Anabel Hernández, la giornalista che racconta la guerra dei narcos

Minuta, sorridente, grandi occhi neri, una simpatia trascinante. Proprio non lo si immaginerebbe che Anabel Hernández è il nemico pubblico numero uno in Messico. E perché mai? Semplicemente perché fa bene il suo lavoro di giornalista d'inchiesta. Con passione e intelligenza. Ha costruito un'invidiabile carriera smascherando i rapporti tra i cartelli della droga e le istituzioni politiche del suo Paese. Ed è per questo che lei e la sua famiglia non possono che vivere sotto scorta armata. Ora è in Italia per presentare il libro La terra dei Narcos (Mondadori, pagg. 464, euro 19). Quello che ti racconta sul suo Paese è raccapricciante. Solo all'estero si sente sicura. «Quando sono a casa - racconta - ho paura di tutto. Se vedo arrivare persone in uniforme ne ho ancora di più». Il libro riassume praticamente anni di lavoro sul campo. Smaschera i rapporti tra narcos e politica. E punta l'indice contro una corruzione endemica, che si è fatta sistema.
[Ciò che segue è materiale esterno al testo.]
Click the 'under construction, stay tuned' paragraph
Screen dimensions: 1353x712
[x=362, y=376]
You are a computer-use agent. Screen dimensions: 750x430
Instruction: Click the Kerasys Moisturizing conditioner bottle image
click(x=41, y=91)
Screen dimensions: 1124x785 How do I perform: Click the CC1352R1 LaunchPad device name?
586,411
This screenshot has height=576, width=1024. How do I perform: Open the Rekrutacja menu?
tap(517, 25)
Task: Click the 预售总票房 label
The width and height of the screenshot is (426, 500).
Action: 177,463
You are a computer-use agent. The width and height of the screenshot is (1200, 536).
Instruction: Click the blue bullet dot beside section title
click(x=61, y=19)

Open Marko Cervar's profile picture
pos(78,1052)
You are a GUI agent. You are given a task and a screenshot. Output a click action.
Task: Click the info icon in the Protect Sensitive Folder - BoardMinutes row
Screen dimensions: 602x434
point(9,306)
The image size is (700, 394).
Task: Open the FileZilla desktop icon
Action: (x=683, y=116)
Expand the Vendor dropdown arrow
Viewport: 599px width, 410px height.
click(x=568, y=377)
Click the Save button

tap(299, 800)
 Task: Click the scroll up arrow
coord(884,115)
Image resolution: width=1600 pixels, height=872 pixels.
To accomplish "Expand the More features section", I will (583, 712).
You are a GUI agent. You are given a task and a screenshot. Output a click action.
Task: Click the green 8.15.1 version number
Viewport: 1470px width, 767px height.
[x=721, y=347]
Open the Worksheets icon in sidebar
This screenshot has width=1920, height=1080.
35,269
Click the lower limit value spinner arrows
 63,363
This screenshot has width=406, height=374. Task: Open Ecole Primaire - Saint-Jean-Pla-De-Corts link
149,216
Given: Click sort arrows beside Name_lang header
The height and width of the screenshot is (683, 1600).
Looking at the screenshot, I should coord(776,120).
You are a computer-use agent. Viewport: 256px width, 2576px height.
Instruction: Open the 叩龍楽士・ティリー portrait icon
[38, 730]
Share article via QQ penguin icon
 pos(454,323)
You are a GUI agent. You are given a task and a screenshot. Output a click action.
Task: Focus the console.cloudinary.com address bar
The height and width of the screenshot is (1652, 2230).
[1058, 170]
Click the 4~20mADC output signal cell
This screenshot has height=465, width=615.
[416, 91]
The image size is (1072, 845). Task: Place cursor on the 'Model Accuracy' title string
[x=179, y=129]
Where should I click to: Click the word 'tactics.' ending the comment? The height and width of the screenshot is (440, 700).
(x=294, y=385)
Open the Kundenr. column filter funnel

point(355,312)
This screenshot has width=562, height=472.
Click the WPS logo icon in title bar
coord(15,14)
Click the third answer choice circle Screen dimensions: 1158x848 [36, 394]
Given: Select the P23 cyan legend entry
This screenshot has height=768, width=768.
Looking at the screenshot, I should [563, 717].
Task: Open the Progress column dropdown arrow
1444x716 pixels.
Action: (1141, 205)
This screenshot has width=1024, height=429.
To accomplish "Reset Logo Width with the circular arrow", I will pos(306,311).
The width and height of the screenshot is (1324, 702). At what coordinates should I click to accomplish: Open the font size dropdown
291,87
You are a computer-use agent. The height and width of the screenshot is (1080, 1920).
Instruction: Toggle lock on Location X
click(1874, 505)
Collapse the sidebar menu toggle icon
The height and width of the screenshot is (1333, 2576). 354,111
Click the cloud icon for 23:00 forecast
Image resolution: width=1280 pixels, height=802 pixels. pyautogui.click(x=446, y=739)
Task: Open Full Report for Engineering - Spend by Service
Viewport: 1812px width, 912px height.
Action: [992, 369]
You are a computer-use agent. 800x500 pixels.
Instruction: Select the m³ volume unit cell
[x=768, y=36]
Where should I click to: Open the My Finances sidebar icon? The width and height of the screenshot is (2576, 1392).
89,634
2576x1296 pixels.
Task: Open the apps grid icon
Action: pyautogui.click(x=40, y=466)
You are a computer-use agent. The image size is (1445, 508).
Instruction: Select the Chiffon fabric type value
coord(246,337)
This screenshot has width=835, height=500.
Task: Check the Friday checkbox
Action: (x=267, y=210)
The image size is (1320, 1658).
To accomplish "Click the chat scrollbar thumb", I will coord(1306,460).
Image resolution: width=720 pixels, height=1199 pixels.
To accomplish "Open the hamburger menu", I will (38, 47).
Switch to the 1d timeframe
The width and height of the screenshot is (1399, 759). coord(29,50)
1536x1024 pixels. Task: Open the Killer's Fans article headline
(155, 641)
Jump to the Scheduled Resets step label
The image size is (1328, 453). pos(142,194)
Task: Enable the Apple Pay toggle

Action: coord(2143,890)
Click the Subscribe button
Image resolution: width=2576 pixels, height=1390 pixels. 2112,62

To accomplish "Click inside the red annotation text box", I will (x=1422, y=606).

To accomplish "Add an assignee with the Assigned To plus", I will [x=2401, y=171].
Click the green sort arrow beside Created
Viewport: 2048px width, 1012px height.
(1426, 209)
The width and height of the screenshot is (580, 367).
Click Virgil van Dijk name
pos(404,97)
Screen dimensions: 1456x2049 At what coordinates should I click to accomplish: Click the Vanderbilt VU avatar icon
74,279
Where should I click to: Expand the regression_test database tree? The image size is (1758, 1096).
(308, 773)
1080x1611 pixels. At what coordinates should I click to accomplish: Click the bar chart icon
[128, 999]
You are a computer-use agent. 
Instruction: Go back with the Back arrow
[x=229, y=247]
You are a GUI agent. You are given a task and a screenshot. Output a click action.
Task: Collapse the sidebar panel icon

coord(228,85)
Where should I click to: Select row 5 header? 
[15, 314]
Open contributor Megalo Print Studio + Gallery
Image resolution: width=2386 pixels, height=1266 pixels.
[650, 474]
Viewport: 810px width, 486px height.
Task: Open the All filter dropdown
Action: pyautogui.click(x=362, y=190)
«Purtroppo in Messico manca una figura capace di catalizzare l'indignazione - spiega -. D'altronde tutti i partiti sono uguali. Approfittano della povertà dell'elettorato per comprarne il consenso». Insomma anche il radicale cambiamento conseguente l'ascesa del Partito di azione nazionale dopo cinquant'anni di monopolio del Partito rivoluzionario istituzionale non sembra aver cambiato le cose. Leggendo il suo libro la domanda nasce spontanea: ma allora nel suo Paese la libertà e la democrazia non esistono? «No, non esistono. È governata dai ricchi che comprano tutto, soprattutto il consenso popolare».

Nel corso del suo lavoro ha spesso incontrato avvocati di narcotrafficanti e, soprattutto, esponenti di spicco dei cartelli della droga. E a loro ha sempre riproposto la stessa domanda: perché tutta questa violenza? «La violenza - mi hanno risposto - non ci interessa. È solo un mezzo come un altro. A noi interessano i soldi». E il narcotraffico rende bene. Non ci sono, spiega la Hernández, stime ufficiali ma sicuramente il fatturato della produzione e dalla distribuzione della droga supera quello ottenuto dall'estrazione del petrolio. «D'altronde - aggiunge - il mio Paese è tra i primi produttori di eroina, metanfetamine e marjuana».

Eppure, nonostante tutti i rischi che corre, questa battagliera cronista va avanti per la sua strada. L'unico cedimento, l'unico momento di autentico sconforto - mi confessa - l'ha provato quando la figlia le ha detto che vorrebbe anche lei da grande fare la giornalista. «Speravo per lei una vita migliore della mia».